[[ DATA EXTRACT, beginning ]]

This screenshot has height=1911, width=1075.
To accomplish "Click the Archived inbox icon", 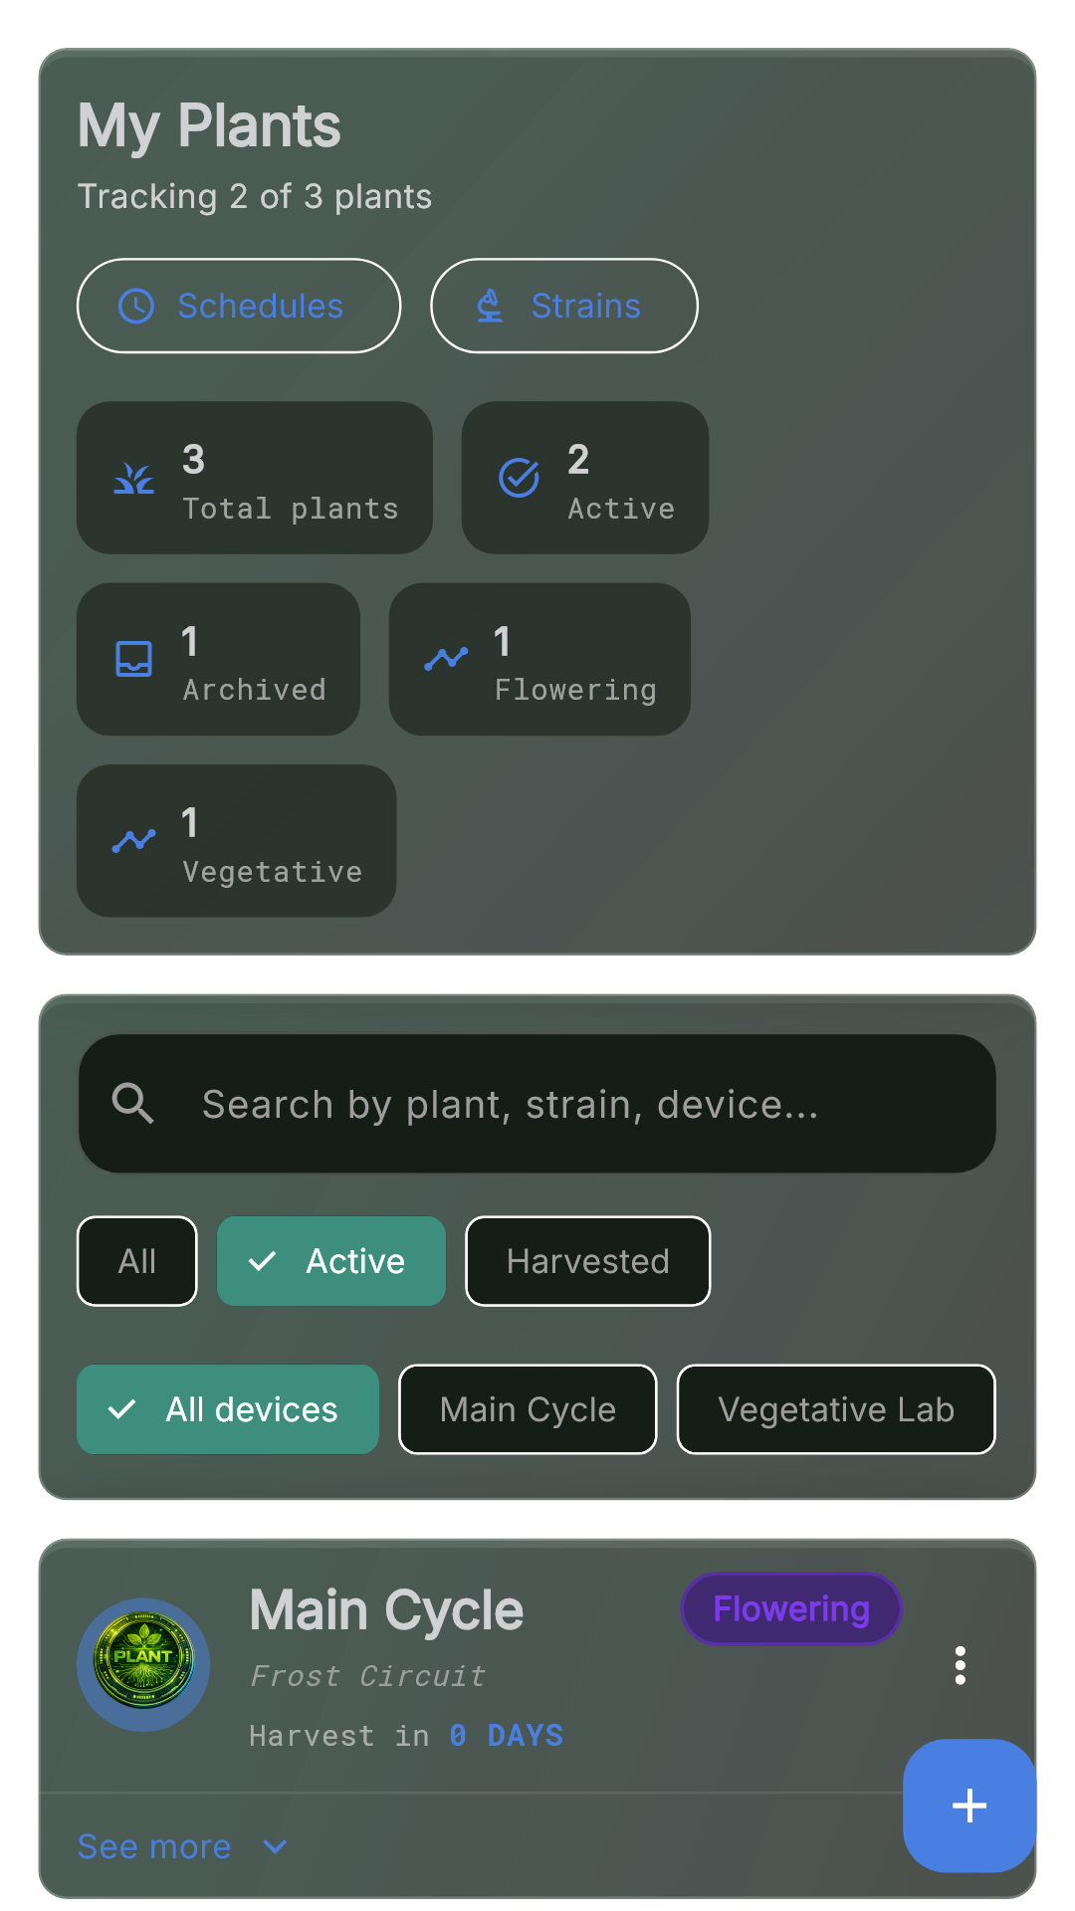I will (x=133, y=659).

[[ DATA EXTRACT, end ]]
[[ DATA EXTRACT, beginning ]]

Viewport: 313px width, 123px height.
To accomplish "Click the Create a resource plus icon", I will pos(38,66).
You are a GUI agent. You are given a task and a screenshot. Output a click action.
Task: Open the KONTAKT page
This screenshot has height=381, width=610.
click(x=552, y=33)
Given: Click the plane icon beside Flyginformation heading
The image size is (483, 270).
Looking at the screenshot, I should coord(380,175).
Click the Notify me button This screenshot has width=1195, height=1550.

[[ DATA EXTRACT, end ]]

TASK OBJECTIVE:
Everything above from the line containing "This screenshot has height=381, width=610." through the line containing "Click the Notify" must be copied exactly. Nothing outside that range belongs in the answer.

TASK RESPONSE:
This screenshot has height=381, width=610.
click(x=552, y=33)
Given: Click the plane icon beside Flyginformation heading
The image size is (483, 270).
Looking at the screenshot, I should coord(380,175).
Click the Notify me button This screenshot has width=1195, height=1550.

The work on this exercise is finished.